Your Dog Is Your Personal Property. You Are Legally Responsible For Damage or Injury Caused By Your Dog!
- Pay attention! Owners must clean up after their dogs. There are plastic bags in dispensers along the fences and in the green wooden boxes in each Park. Shovels can be found on the fence. Please return them after use.
- All dogs must have current licenses and vaccinations. While city regulations require only rabies immunization, it is strongly advised that your dog be vaccinated for Bordatella (kennel cough), DHLPP, and Corona.
- Your dog must be on-leash at all time outside the park. This means walking to and from the Park and the parking lot.
- Carry your dog's leash with you in the Dog Park. A leash is a sure way of gaining control over your dog if needed, and may act as an impromptu muzzle in an emergency.
- Puppies under five months of age are at risk of infection even when vaccinated. Younger dog's immune systems are not fully mature.
- Your dog must have a collar with proper ID and rabies tags when in the Dog Park.
- Do not bring food or dog treats into the Dog Park. Many owners do not feed treats. Some dogs may be allergic.
- Do not leave water bowls at the Dog Park. Community water bowls not allowed to dry out are a breeding ground for many viruses and bacteria.
- Do not plug the sink. If your dog will not drink from running water, bring your own bowl or cup.
- It is recommended that you not bring dog toys or balls to the Dog Park. Toys may provoke possessive or aggressive conduct.
- The small dog park is for small dogs (30 pounds) and puppies only. If you have an older or timid dog, you may only use small dog park if patrons agree.
- Basic obedience training is a must for a safe. You must be in control of your dog at all times.

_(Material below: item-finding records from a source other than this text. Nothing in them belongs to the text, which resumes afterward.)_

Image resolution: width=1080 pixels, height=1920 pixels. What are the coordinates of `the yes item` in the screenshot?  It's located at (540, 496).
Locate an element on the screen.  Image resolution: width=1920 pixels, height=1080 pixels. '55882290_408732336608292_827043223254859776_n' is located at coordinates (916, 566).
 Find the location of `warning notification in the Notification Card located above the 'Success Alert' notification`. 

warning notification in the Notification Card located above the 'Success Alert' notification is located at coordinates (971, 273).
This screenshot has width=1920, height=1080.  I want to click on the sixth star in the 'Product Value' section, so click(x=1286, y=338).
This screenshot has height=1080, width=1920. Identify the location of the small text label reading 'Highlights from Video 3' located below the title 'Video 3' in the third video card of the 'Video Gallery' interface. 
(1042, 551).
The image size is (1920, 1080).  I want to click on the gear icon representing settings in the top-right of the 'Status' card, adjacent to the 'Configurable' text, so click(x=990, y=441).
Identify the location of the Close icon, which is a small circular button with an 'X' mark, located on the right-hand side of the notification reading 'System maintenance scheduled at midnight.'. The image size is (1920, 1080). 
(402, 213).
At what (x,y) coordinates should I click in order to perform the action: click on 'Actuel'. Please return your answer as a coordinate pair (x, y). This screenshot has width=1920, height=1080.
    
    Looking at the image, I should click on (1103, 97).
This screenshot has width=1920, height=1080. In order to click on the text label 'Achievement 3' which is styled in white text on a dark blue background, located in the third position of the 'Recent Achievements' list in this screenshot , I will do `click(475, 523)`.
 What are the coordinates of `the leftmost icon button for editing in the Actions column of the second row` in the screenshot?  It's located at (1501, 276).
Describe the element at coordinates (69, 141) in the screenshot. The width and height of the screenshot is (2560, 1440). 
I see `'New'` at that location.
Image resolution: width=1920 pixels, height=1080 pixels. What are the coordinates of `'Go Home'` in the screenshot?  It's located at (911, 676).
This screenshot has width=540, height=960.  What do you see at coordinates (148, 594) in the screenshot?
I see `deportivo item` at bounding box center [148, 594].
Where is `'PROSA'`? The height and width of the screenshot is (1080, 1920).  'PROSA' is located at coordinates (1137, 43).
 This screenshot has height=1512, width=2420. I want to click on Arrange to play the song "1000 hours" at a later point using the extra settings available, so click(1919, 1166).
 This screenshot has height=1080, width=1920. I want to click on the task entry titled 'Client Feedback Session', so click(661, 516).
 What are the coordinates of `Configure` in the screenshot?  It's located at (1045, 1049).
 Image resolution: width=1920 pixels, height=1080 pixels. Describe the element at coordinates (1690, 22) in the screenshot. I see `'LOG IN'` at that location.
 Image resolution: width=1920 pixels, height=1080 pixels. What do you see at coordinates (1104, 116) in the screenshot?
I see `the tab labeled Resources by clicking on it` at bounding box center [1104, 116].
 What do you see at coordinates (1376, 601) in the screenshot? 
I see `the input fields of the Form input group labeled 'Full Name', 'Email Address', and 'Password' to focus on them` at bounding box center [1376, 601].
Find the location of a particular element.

The Dog Park Is Not a Place For Your Child!
- This is a dog park. Not all dogs are child-friendly! Never allow your child to approach or pet a strange dog without the owner's presence and approval.
- Herding dogs may nip at children while attempting to round them up.
- A running, squealing or screaming child may become a target for many dogs (because the child resembles an injured animal or prey).
- Direct eye contact is confrontational to dogs. An interested child staring into a dog's face may provoke a dog unintentionally.
- Never let your child have toys or food in the Dog Park. A friendly dog might knock down your child to get at a bright ball or cookie.
- One adult to supervise several children or and infant and the family dog is not sufficient to ensure everyone's safety and control. Be sure you can take care of everyone you bring to the park.
- All dogs have the potential to bite.